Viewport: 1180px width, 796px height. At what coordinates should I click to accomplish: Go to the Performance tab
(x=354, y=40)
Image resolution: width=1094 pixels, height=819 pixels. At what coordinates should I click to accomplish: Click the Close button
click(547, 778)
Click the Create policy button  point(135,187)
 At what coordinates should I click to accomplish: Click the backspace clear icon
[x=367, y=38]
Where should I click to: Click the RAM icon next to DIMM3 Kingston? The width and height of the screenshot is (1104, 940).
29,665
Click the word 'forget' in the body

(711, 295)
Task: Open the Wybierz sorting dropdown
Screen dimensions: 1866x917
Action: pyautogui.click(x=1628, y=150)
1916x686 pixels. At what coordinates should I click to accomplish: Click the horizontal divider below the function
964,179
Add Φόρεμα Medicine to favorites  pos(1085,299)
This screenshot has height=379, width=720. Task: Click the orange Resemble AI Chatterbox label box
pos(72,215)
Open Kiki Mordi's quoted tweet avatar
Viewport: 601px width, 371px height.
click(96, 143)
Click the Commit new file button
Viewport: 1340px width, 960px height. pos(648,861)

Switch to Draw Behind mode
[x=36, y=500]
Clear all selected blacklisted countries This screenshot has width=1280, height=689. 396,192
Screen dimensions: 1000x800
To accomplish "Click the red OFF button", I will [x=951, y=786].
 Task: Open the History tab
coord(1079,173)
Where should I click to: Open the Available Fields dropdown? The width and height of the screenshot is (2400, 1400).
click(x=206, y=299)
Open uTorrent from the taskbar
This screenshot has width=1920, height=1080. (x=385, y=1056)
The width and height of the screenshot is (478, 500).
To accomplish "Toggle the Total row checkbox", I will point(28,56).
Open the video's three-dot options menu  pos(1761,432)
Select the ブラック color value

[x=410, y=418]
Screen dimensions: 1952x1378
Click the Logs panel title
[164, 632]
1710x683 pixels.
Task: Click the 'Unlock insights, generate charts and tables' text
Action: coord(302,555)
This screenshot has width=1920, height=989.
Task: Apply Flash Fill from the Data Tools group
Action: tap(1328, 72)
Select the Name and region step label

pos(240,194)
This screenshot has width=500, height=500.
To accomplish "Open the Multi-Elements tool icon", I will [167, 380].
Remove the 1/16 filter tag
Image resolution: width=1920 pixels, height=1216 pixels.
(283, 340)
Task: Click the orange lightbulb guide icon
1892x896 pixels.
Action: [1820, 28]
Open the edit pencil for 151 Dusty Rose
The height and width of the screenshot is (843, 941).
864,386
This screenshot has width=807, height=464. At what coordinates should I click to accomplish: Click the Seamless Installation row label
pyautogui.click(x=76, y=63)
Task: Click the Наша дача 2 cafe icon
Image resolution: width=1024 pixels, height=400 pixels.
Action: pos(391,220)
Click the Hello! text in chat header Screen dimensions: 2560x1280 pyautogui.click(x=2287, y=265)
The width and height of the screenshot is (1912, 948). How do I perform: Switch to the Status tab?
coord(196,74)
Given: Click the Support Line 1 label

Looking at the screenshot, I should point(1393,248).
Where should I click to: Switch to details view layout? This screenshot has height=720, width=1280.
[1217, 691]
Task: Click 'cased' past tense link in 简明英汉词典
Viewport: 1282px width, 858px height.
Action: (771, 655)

----------------------------------------

Reproduce all of the records above verbatim, line for line.

[Task output]
Viewport: 1180px width, 796px height. At what coordinates should I click to accomplish: Go to the Performance tab
(x=354, y=40)
Image resolution: width=1094 pixels, height=819 pixels. At what coordinates should I click to accomplish: Click the Close button
click(547, 778)
Click the Create policy button  point(135,187)
 At what coordinates should I click to accomplish: Click the backspace clear icon
[x=367, y=38]
Where should I click to: Click the RAM icon next to DIMM3 Kingston? The width and height of the screenshot is (1104, 940).
29,665
Click the word 'forget' in the body

(711, 295)
Task: Open the Wybierz sorting dropdown
Screen dimensions: 1866x917
Action: pyautogui.click(x=1628, y=150)
1916x686 pixels. At what coordinates should I click to accomplish: Click the horizontal divider below the function
964,179
Add Φόρεμα Medicine to favorites  pos(1085,299)
This screenshot has height=379, width=720. Task: Click the orange Resemble AI Chatterbox label box
pos(72,215)
Open Kiki Mordi's quoted tweet avatar
Viewport: 601px width, 371px height.
click(96, 143)
Click the Commit new file button
Viewport: 1340px width, 960px height. pos(648,861)

Switch to Draw Behind mode
[x=36, y=500]
Clear all selected blacklisted countries This screenshot has width=1280, height=689. 396,192
Screen dimensions: 1000x800
To accomplish "Click the red OFF button", I will [x=951, y=786].
 Task: Open the History tab
coord(1079,173)
Where should I click to: Open the Available Fields dropdown? The width and height of the screenshot is (2400, 1400).
click(x=206, y=299)
Open uTorrent from the taskbar
This screenshot has width=1920, height=1080. (x=385, y=1056)
The width and height of the screenshot is (478, 500).
To accomplish "Toggle the Total row checkbox", I will point(28,56).
Open the video's three-dot options menu  pos(1761,432)
Select the ブラック color value

[x=410, y=418]
Screen dimensions: 1952x1378
Click the Logs panel title
[164, 632]
1710x683 pixels.
Task: Click the 'Unlock insights, generate charts and tables' text
Action: coord(302,555)
This screenshot has width=1920, height=989.
Task: Apply Flash Fill from the Data Tools group
Action: tap(1328, 72)
Select the Name and region step label

pos(240,194)
This screenshot has width=500, height=500.
To accomplish "Open the Multi-Elements tool icon", I will [167, 380].
Remove the 1/16 filter tag
Image resolution: width=1920 pixels, height=1216 pixels.
(283, 340)
Task: Click the orange lightbulb guide icon
1892x896 pixels.
Action: [1820, 28]
Open the edit pencil for 151 Dusty Rose
The height and width of the screenshot is (843, 941).
864,386
This screenshot has width=807, height=464. At what coordinates should I click to accomplish: Click the Seamless Installation row label
pyautogui.click(x=76, y=63)
Task: Click the Наша дача 2 cafe icon
Image resolution: width=1024 pixels, height=400 pixels.
Action: pos(391,220)
Click the Hello! text in chat header Screen dimensions: 2560x1280 pyautogui.click(x=2287, y=265)
The width and height of the screenshot is (1912, 948). How do I perform: Switch to the Status tab?
coord(196,74)
Given: Click the Support Line 1 label

Looking at the screenshot, I should point(1393,248).
Where should I click to: Switch to details view layout? This screenshot has height=720, width=1280.
[1217, 691]
Task: Click 'cased' past tense link in 简明英汉词典
Viewport: 1282px width, 858px height.
Action: (771, 655)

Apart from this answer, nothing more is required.